En effet, dans l’espoir de le soigner de son obsession festivalière, je l’avais convié à la découverte de la “Ciudad perdida ». Des guides touristiques anglais vantaient la beauté de cette ville précolombienne « apparaissant comme par enchantement, au bout d’une petite balade en forêt ». Je pensais qu’un peu de nature et d’air frais lui changeraient les idées. J’aurais dû me méfier de la note de bas de page qui conseillait de réduire le poids des sacs au strict minimum : deux caleçons, deux t-shirts et surtout pas de livres. Hélas! on ne se méfie jamais assez de l’humour britannique. 

Le cauchemar : ce furent cinq jours de marche de forçat par une chaleur et une humidité délirantes, à travers une jungle hostile infestée de mygales et de serpents, accompagnés d’un guide mythomane affirmant « qu’ici le soleil se lève à l’Ouest » et « qu’il y a des tigres dans cette jungle, je les ai vus ! », flanqué de son complice : un mulet décharné à l’œil mauvais qui ronflait la nuit puis nous mordait les fesses le long de chemins étroits comme des spaghettis et raides comme les bottes d’Alain Juppé jusqu’à des sommet hauts comme plusieurs tour Eiffel qui se fracassaient ensuite dans des vallées si enfoncées qu’elles en étaient noires. Quand après quatre nuits passées dans des hamacs défoncés qui avaient achevé nos colonnes vertébrales, nous arrivâmes enfin à la fameuse cité, nous nous liquéfiâmes comme une fondue au fromage et nous maudîmes l’humanité entière, nous et le mulet compris.

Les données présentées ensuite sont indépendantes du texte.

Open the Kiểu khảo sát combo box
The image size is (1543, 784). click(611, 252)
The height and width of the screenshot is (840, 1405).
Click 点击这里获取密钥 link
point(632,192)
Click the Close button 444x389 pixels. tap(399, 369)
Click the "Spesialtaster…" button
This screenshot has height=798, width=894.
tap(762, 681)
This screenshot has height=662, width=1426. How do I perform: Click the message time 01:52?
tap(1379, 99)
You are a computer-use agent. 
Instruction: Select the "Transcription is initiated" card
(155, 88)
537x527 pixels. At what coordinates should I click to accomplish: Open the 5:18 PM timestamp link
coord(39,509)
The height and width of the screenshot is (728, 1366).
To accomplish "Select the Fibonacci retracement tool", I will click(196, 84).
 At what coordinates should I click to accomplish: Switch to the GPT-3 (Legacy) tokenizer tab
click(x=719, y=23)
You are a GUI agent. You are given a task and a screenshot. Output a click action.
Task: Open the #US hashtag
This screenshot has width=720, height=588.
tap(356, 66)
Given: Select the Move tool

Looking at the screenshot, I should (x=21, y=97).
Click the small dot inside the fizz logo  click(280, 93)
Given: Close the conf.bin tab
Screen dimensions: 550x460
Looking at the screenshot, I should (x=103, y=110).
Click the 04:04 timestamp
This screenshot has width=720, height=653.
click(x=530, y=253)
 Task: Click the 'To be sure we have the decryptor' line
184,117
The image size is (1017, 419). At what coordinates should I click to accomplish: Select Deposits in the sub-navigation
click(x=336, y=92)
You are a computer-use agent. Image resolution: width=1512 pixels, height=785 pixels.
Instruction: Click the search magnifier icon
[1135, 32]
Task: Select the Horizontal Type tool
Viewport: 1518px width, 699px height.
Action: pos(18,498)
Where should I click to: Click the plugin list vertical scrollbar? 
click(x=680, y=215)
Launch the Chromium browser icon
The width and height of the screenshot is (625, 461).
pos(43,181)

Mais j’étais heureux car mon objectif était atteint. Nous étions au bout du monde et l’épuisement avait rangé au placard la question photographique. Mon appareil de poche, décomposé par l’humidité, rendait l’âme, et seuls nos yeux avaient encore l’énergie de capter la beauté de ce haut plateau dont la mousse recouvraient les vestiges millénaires. Quelques phrases sur le sens de la vie et notre place dans l’univers chuchotaient à l’oreille des pierres ancestrales. Le spectacle était réellement grandiose, et l’émotion était à son comble quand des guérilleros émergèrent du brouillard.

Soudain, Stefano Stoll ressuscita, se dressa sur des jambes devenues solides comme le roc, sortit deux t-shirts impeccablement repassés de son sac minuscule à l’agonie et, du haut de son mètre quatre-vingt-trois, donna le cadavre de mon appareil photo à l’officier. Le lieutenant ne discuta pas devant tant d’autorité, saisit l’appareil et déploya ses hommes. L’appareil eut lui aussi un sursaut d’orgueil et pris son dernier cliché.

On ne dira jamais assez combien les effets héréditaires du LSD peuvent être ravageurs.